Гвоздев отошел, от зеркала и посмотрел вслед Мересьеву, быстро перебиравшему ногами и костылями. Ишь чешет! А какое у него хорошее, симпатичное лицо! Маленький шрамик, пересекающий бровь, нисколько его не портит, даже придает какую-то значительность. Вот бы ему, Гвоздеву, сейчас такое лицо. Что ноги — ног не видать! Ходить и летать он, конечно, научится. Но лицо (куда денешься с эдакой вот брюквой!), на котором точно пьяные черти ночью горох молотили...
...Алексей Мересьев, совершавший в счет вечернего урока двадцать третий рейс вдоль коридора, всем своим усталым, измученным телом чувствовал, как отекли и горят бедра, как ноют занемевшие от костылей плечи. Проходя мимо Гвоздева, он косился на танкиста, стоявшего у стенного зеркала: чудак, ну чего он терзает свою бедную физиономию! Кинозвездой ему, конечно, теперь не стать, а танкистом — за милую душу... Велика беда — лицо, была бы голова цела, да руки, да ноги. Да, да, ноги, настоящие ноги, а не эти вот обрубки, которые болят и горят, точно протезы сделаны не из кожи, а из раскаленного железа.
Тут, тук. Скрип, скрип. Тук, тук. Скрип, скрип...
Закусив губы и сдерживая слезы, которые все-таки выжимала на глаза острая боль, старший лейтенант Мересьев с трудом совершал свой двадцать девятый рейс по коридору, заканчивая суточный урок.
14
Григорий Гвоздев вышел из госпиталя в середине июня.

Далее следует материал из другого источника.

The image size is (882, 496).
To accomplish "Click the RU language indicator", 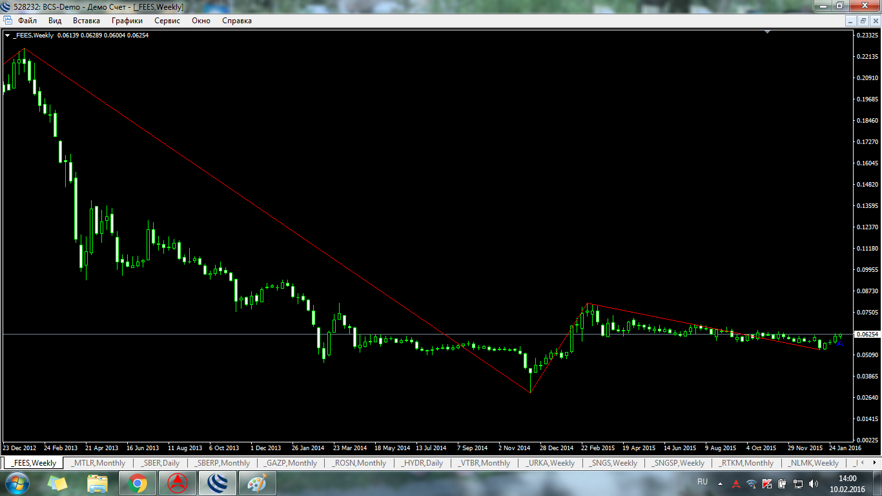I will tap(703, 482).
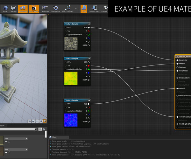This screenshot has height=159, width=191.
Task: Click the Home toolbar icon
Action: point(5,8)
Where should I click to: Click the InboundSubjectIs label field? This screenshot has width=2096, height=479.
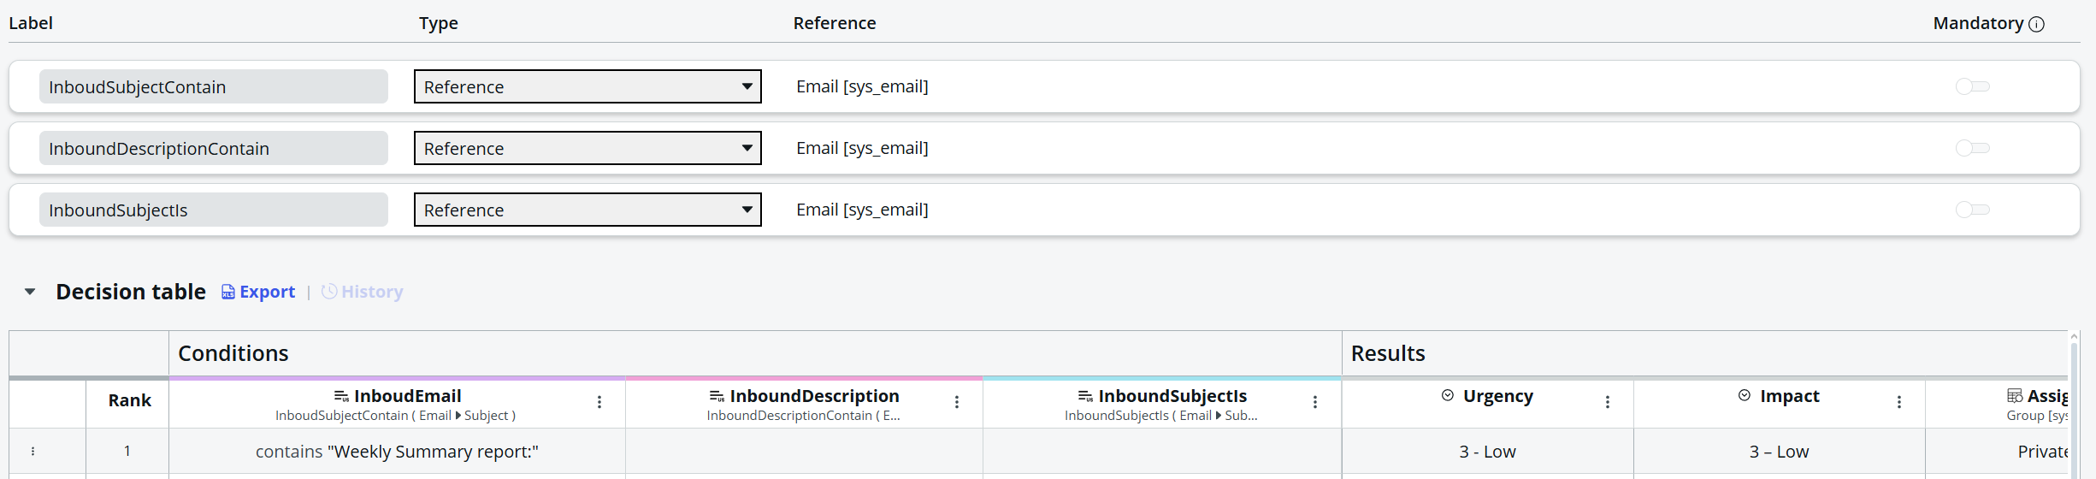213,210
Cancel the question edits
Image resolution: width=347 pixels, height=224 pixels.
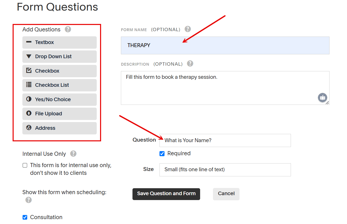tap(226, 194)
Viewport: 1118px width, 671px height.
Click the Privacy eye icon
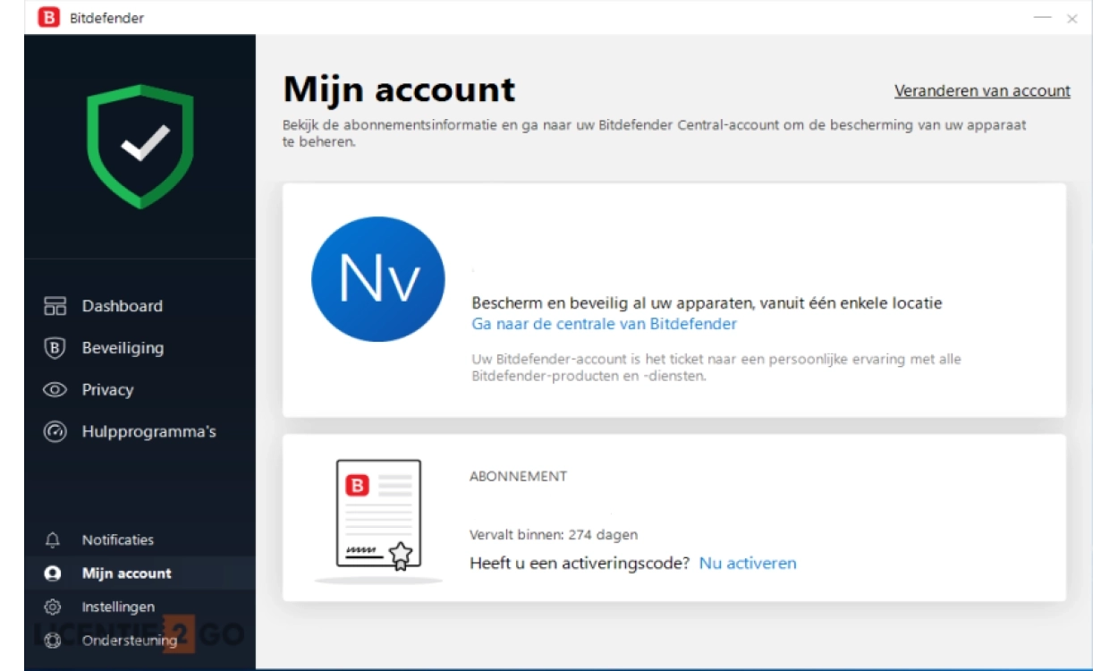(x=55, y=390)
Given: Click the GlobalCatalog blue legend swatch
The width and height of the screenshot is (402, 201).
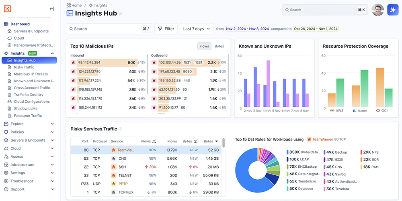Looking at the screenshot, I should point(287,152).
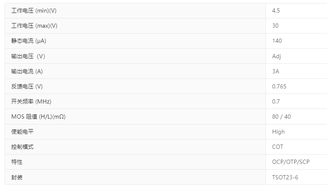327x189 pixels.
Task: Select the value 30 for max voltage
Action: 275,26
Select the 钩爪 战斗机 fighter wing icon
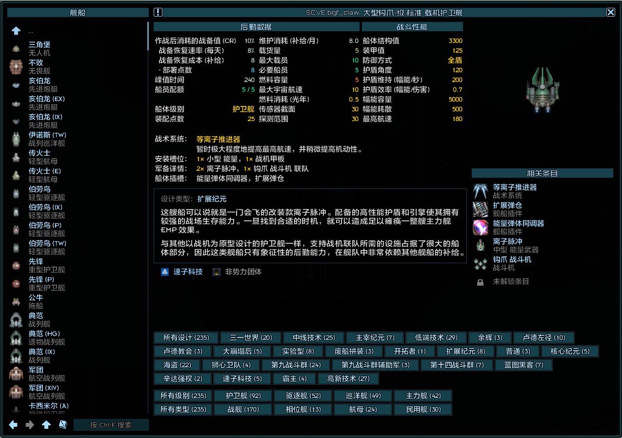Image resolution: width=622 pixels, height=438 pixels. pyautogui.click(x=481, y=264)
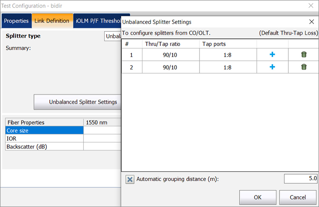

За день или за два перед этим они хорошо поговорили с Алексеем, и оба как-то внутренне даже порадовались, что они товарищи по несчастью и у них обоих одинаково сложное состояние личных дел. Как бывает в таких случаях, оба без утайки рассказали друг другу свои опасения, поведали все, что каждому из них было вдвойне тяжело носить в себе, потому что гордость не позволяла ни с кем делиться своими сомнениями. Показали друг другу карточки девушек.
У Алексея была изрядно затертая и выгоревшая любительская фотография. Он сам снял Олю в тот прозрачный яркий июньский день, когда бегали они босиком по теплой траве в цветущей степи Заволжья. Худенькая, как девочка, в пестром своем платье, она сидела, поджав босые ноги, с рассыпанным букетом на коленях, в траве, среди цветущих ромашек, сама ясная, беленькая и чистая, как ромашка в утренней росе. Перебирая цветы, она задумчиво наклонила голову набок, и глаза у нее были раскрыты широко и восторженно, как будто в первый раз увидела она великолепие мира.
Посмотрев на фотографию, танкист заявил, что такая девушка в беде не бросит. Ну, а бросит — и черт с ней; значит, внешность у нее обманчивая, а тогда так и надо, даже к лучшему: значит, дрянь, а с дрянью разве можно связать свою жизнь!
Алексею лицо Анюты тоже понравилось. Сам того не заметив, он изложил Гвоздеву своими словами то же, что только что услышал от него. Немудреная эта беседа никакой ясности, понятно, в личные дела их не внесла, но обоим стало легче, словно прорвался тяжелый, затяжной нарыв.
Условились они, что Гвоздев, выйдя из госпиталя, с Анютой, которая по телефону обещала ему зайти за ним, пройдет мимо окон палаты и Алексей тотчас изложит танкисту в письме свое о ней впечатление. Гвоздев же, со своей стороны, обещал написать приятелю, как его Анюта встретит, как отнесется к его изуродованному лицу и как пойдут у них дела. Мересьев тотчас же загадал: если у Гриши все будет хорошо, он немедленно расскажет Оле в письме все о себе, взяв с нее слово не огорчать мать, которая все еще была слаба и еле поднималась с постели.